EphrinB2 (erythropoietin-producing hepatoma interactor B2) is a key Eph/ephrin family member, promoting angiogenesis, vasculogenesis, and lymphangiogenesis during embryonic development. However, the role of EphrinB2 in cardiac lymphangiogenesis following myocardial infarction (MI) and the potential molecular mechanism remains to be demonstrated. This study revealed that EphrinB2 prevented ischemic heart post-MI from remodeling and dysfunction by activating the cardiac lymphangiogenesis signaling pathway. Deletion of EphrinB2 impaired cardiac lymphangiogenesis and aggravated adverse cardiac remodeling and ventricular dysfunction post-MI. At the same time, overexpression of EphrinB2 stimulated cardiac lymphangiogenesis which facilitated cardiac infiltrating macrophage drainage and reduced inflammation in the ischemic heart. The beneficial effects of EphrinB2 on improving clearance of inflammatory response and cardiac function were abolished in Lyve1 knockout mice. Mechanistically, EphrinB2 accelerated cell cycling and lymphatic endothelial cell proliferation and migration by activating CDK5 and CDK5-dependent ISL1 nuclear translocation. EphrinB2 enhanced the transcriptional activity of ISL1 at the VEGFR3 (FLT4) promoter, and VEGFR3 inhibitor MAZ51 significantly diminished the EphrinB2-mediated lymphangiogenesis and deteriorated the ischemic cardiac function. We uncovered a novel mechanism of EphrinB2-driven cardiac lymphangiogenesis in improving myocardial remodeling and function after MI.

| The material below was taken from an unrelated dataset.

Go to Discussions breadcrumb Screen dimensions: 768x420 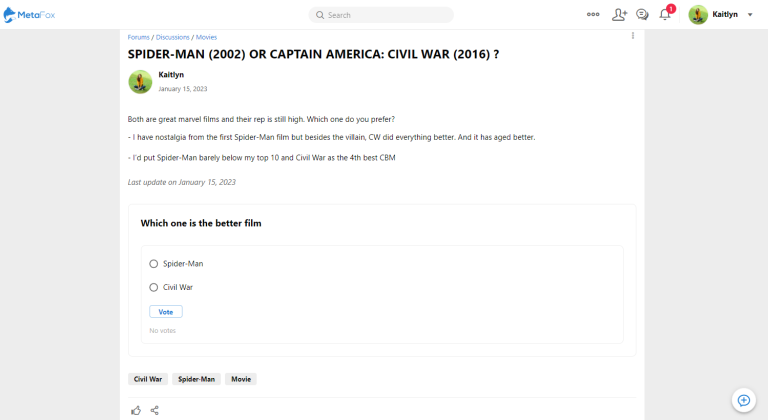(172, 37)
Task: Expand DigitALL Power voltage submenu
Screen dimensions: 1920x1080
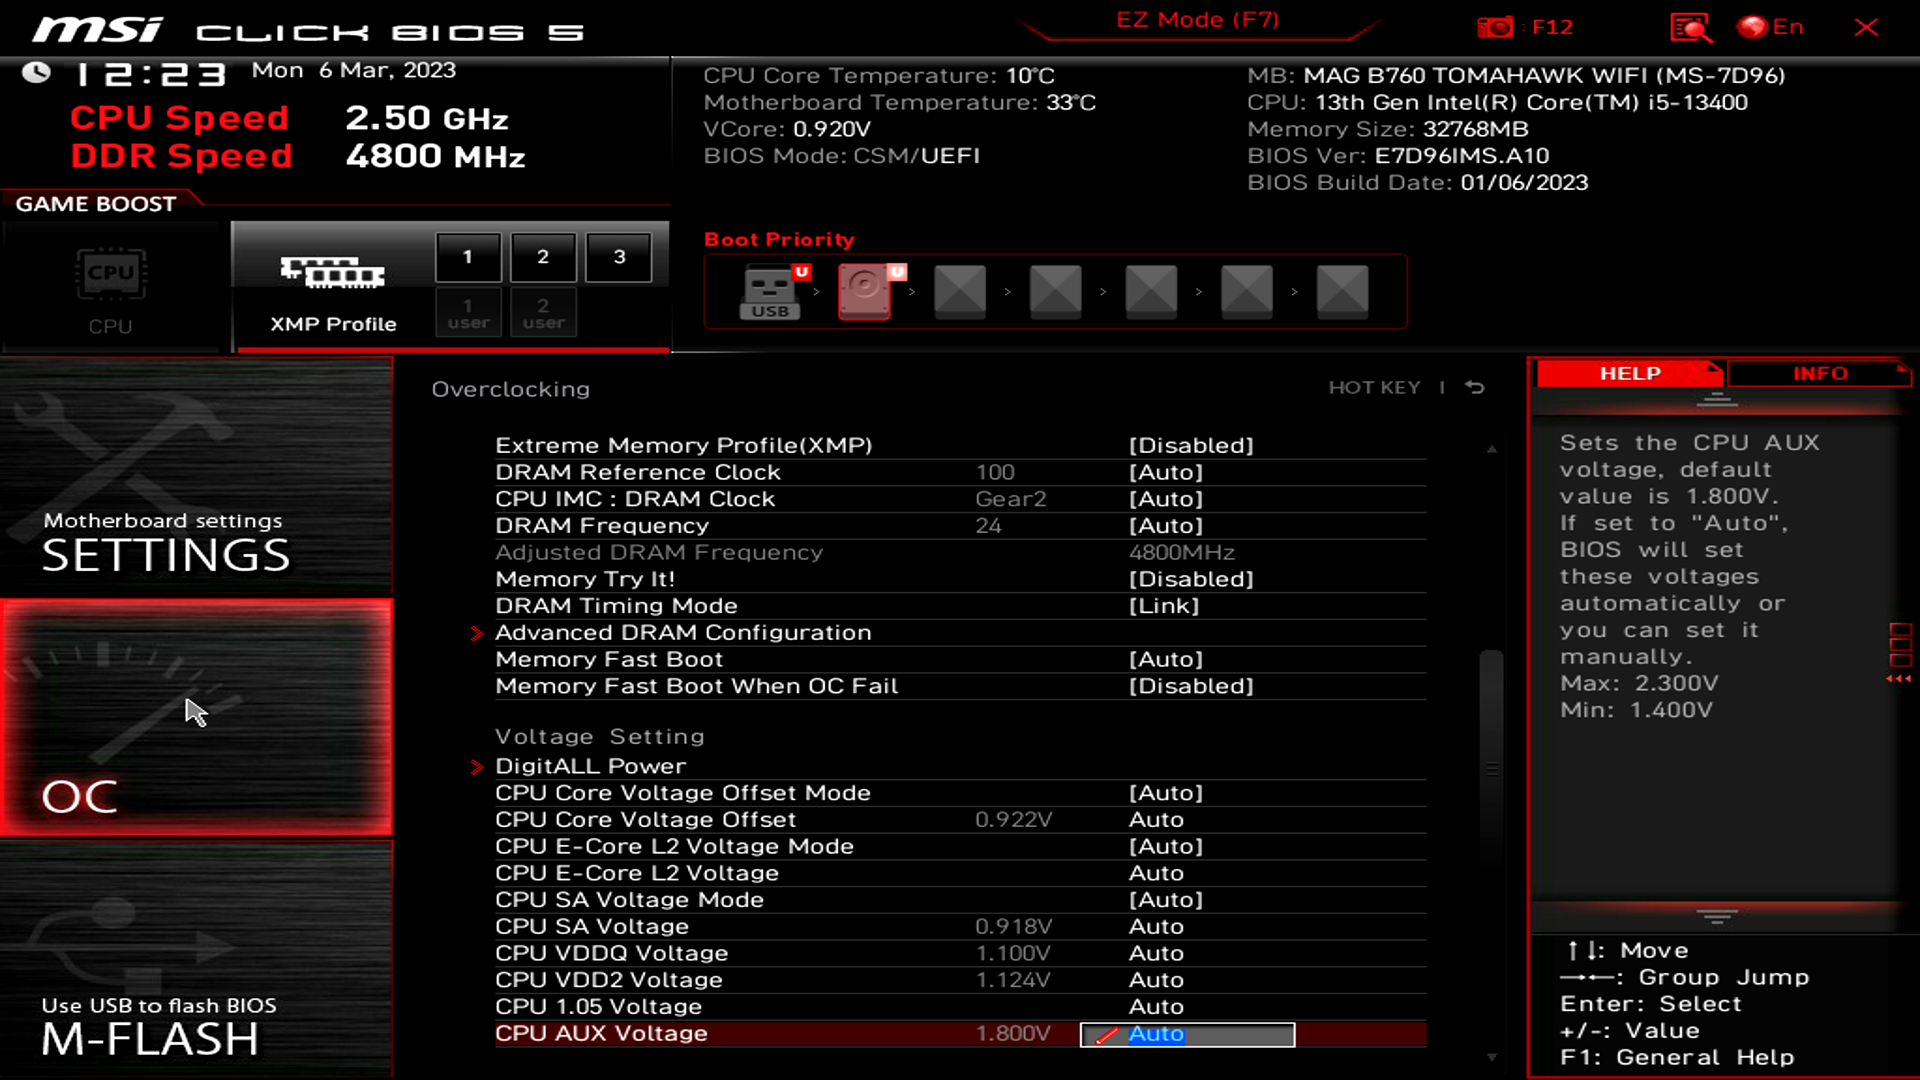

EphrinB2 （产生促红细胞生成素的肝癌相互作用因子 B2） 是 Eph/肝配蛋白家族的关键成员，在胚胎发育过程中促进血管生成、血管生成和淋巴管生成。然而，EphrinB2 在心肌梗死 （MI） 后心脏淋巴管生成中的作用和潜在的分子机制仍有待证明。这项研究表明，EphrinB2 通过激活心脏淋巴管生成信号通路来防止心肌梗死后缺血性心脏重塑和功能障碍。EphrinB2 的缺失损害了心肌淋巴管生成，并加剧了 MI 后不良心脏重塑和心室功能障碍。同时，EphrinB2 的过表达刺激心脏淋巴管生成，从而促进心脏浸润巨噬细胞引流并减少缺血性心脏的炎症。EphrinB2 对改善炎症反应清除和心脏功能的有益作用在 Lyve1 敲除小鼠中被消除。从机制上讲，EphrinB2 通过激活 CDK5 和 CDK5 依赖性 ISL1 核转位来加速细胞周期和淋巴内皮细胞增殖和迁移。EphrinB2 增强了 ISL1 在 VEGFR3 （FLT4） 启动子处的转录活性，VEGFR3 抑制剂 MAZ51 显着降低了 EphrinB2 介导的淋巴管生成并恶化了缺血性心脏功能。我们发现了 EphrinB2 驱动的心脏淋巴管生成在改善 MI 后心肌重塑和功能方面的一种新机制。